Present the data from its first line through the line containing "City (447, 657)", inclusive, as a Markdown table with the columns No. and Text, numbering each line and leaving out blank lines.

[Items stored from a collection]
►
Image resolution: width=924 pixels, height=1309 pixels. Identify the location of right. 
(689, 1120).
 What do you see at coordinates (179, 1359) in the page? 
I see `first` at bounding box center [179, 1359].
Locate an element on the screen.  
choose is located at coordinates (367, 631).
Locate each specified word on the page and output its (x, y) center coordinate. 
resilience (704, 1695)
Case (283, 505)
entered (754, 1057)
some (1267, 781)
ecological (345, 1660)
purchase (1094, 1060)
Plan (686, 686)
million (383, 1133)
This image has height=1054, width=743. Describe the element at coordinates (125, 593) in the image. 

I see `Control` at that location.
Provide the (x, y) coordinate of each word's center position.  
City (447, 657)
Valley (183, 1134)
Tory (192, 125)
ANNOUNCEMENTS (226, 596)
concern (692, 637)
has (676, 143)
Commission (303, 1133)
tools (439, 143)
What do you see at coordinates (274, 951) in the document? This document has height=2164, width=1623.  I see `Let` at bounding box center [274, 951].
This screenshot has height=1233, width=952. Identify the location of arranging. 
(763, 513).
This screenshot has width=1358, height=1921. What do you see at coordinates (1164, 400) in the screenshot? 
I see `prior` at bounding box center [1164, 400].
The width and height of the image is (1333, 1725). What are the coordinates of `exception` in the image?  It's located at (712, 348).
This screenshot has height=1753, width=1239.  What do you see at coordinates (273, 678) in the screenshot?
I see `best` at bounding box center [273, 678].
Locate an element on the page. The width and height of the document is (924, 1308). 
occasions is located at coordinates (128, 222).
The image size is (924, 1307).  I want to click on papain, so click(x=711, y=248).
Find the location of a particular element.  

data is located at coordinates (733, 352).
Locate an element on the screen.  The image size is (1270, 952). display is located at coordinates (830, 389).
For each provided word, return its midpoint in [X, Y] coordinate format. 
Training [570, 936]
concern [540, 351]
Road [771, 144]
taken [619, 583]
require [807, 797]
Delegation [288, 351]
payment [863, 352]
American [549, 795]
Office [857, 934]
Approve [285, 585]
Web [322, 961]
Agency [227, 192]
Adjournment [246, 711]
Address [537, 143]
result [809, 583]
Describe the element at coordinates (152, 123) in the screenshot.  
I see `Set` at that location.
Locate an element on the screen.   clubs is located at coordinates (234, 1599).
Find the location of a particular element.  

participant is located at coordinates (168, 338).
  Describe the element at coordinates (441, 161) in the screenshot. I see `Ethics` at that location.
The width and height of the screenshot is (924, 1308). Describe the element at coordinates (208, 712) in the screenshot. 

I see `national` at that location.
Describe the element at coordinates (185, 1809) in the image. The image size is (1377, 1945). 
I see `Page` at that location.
◄
Exercise output>
| No. | Text |
|---|---|
| 1 | Image resolution: width=924 pixels, height=1309 pixels. Identify the location of right.  |
| 2 | (689, 1120). |
| 3 |  What do you see at coordinates (179, 1359) in the page?  |
| 4 | I see `first` at bounding box center [179, 1359]. |
| 5 | Locate an element on the screen.   |
| 6 | choose is located at coordinates (367, 631). |
| 7 | Locate each specified word on the page and output its (x, y) center coordinate.  |
| 8 | resilience (704, 1695) |
| 9 | Case (283, 505) |
| 10 | entered (754, 1057) |
| 11 | some (1267, 781) |
| 12 | ecological (345, 1660) |
| 13 | purchase (1094, 1060) |
| 14 | Plan (686, 686) |
| 15 | million (383, 1133) |
| 16 | This image has height=1054, width=743. Describe the element at coordinates (125, 593) in the image.  |
| 17 | I see `Control` at that location. |
| 18 | Provide the (x, y) coordinate of each word's center position.   |
| 19 | City (447, 657) |